Earlier this summer my children, my visiting brother, and I went letterboxing for the first time. Letterboxing is like geocaching without GPS, or like a little outdoor treasure hunt. (Here’s a link to additional information about it.) The idea is that people post clues to find a “letterbox” that they’ve hidden on public land somewhere. If you follow the clues and find the letterbox, you can stamp into the box’s log book with your own stamp, and also use the unique stamp that comes in the letterbox to make a record in your own notebook. I had heard that people often make their own personal stamps for this game, so P, T and I each chose a small original animal stamp from a number of them I had made some time ago during a fabric-printing project. (I chose the llama, T was the deer, and P took the elephant.) Then we set off to a local forest where the clues I’d printed from the computer were to lead us to six hidden treasure spots.
After failing to find the first two letterboxes, morale was getting a little low, which in my kids translates to claims of starvation and near-fatal exhaustion.
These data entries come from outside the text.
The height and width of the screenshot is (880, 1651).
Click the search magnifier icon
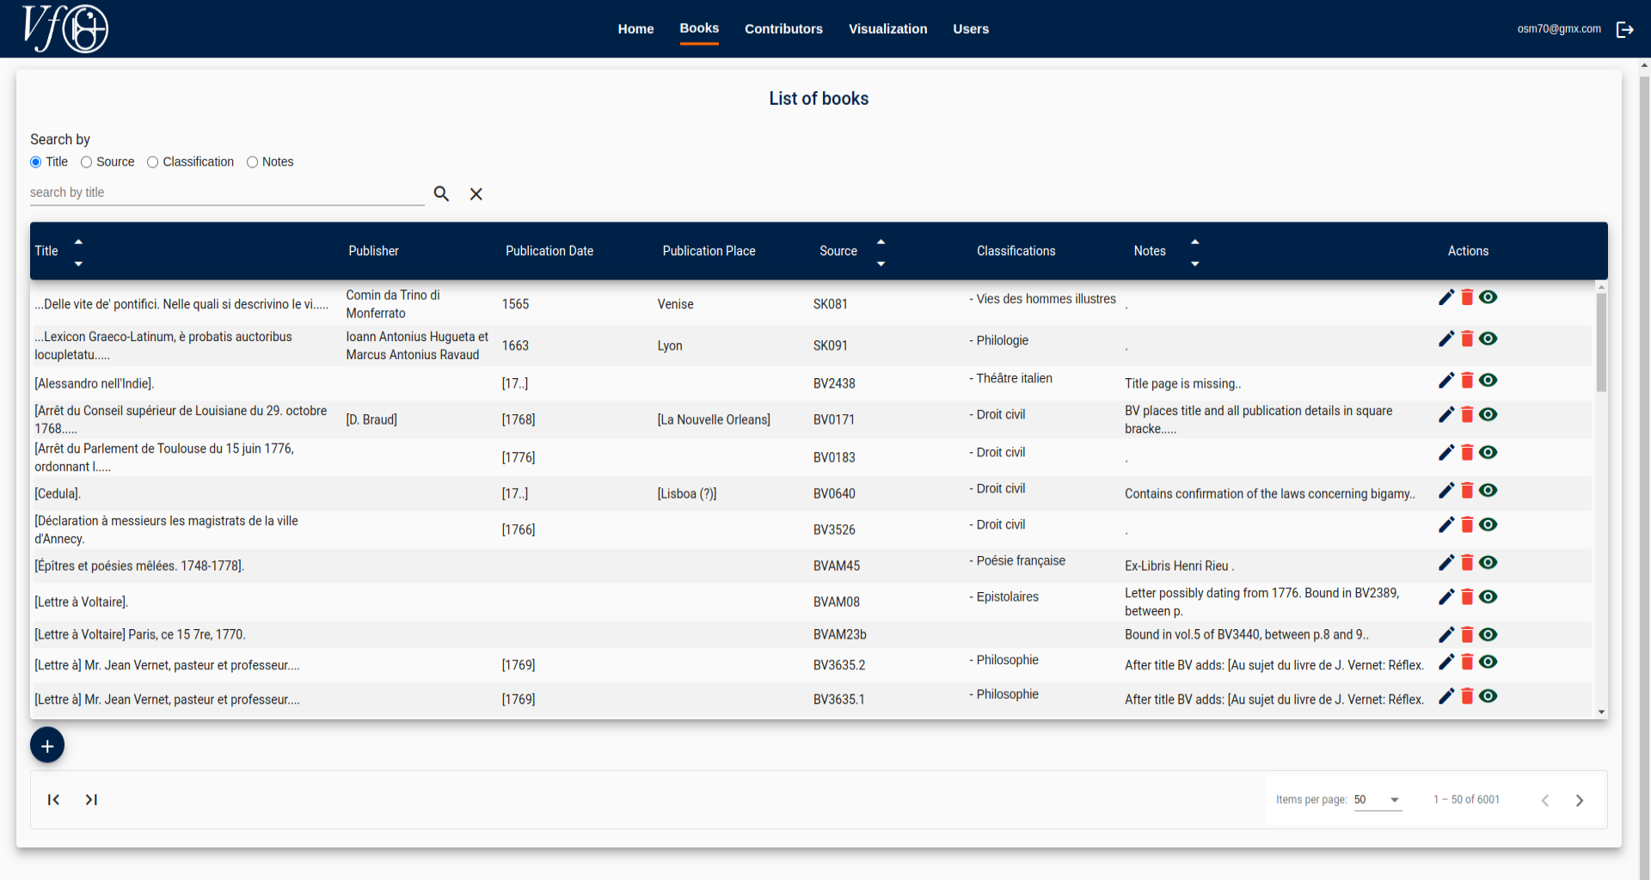click(441, 194)
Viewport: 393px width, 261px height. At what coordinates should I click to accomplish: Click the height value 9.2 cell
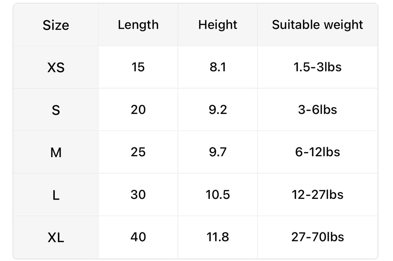pyautogui.click(x=218, y=110)
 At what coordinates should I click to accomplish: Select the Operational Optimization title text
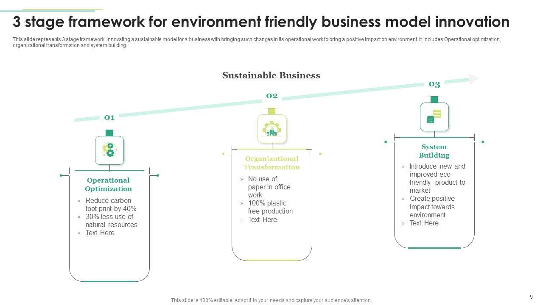(108, 185)
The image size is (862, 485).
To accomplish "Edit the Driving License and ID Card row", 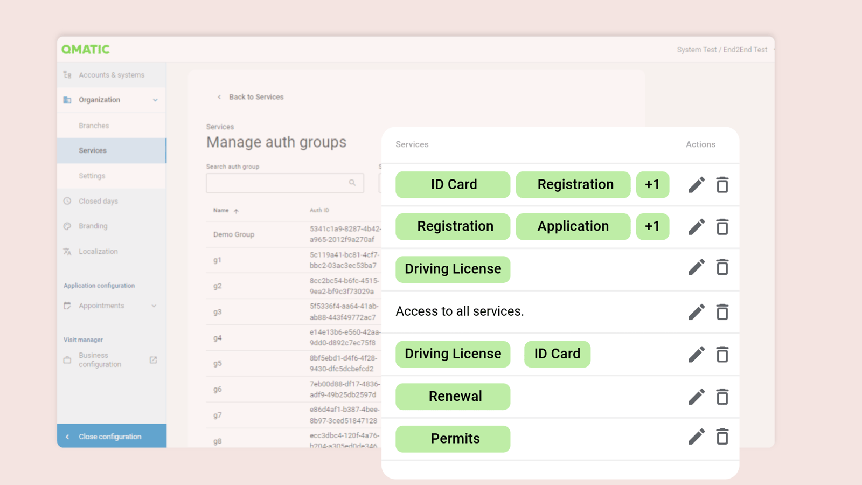I will click(696, 355).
Intrepid explorers that we are, however, we persevered, and eventually succeeded in finding the other four. Starvation and exhaustion suddenly receded, and a good time was had by all. I must say, however, that despite the lovely day and the fun walk in the woods, what impressed me the most was the quality of the stamps we found on our trek. I had not expected small works of art.
This is my favorite, called “The Giant’s Daughter.” It’s a poor impression, unfortunately – it isn’t so easy to get a clean impression using a too small stamp pad for inking and a rough granite boulder for a pressing surface! (And this one, the best impression we got, was T’s – too bad she chose a lined notebook.) But what a nice little image. It’s based on an illustration by John D. Batten for Joseph Jacobs’s Celtic Fairy Tales, printed in 1892. I especially like the folds of the robe, the birds, and the border. I can’t give proper attribution to the artist, since he or she is identified only as “Dragonfly” in the letterboxing clues. Nevertheless, thanks to Dragonfly for putting such work and artistry into something that spends most of its time wrapped up, inside a Tupperware box, and buried under mouldering leaves and “a suspicious looking pile of rocks.” We've got plans to go letterboxing again some time, and I look forward to seeing whether other letterboxing stamps are equally beautifully done.
[Pictures: 3 animals stamps, carved rubber by AEGN;
Giant’s Daughter, rubber block print by “Dragonfly,” placed 2005.]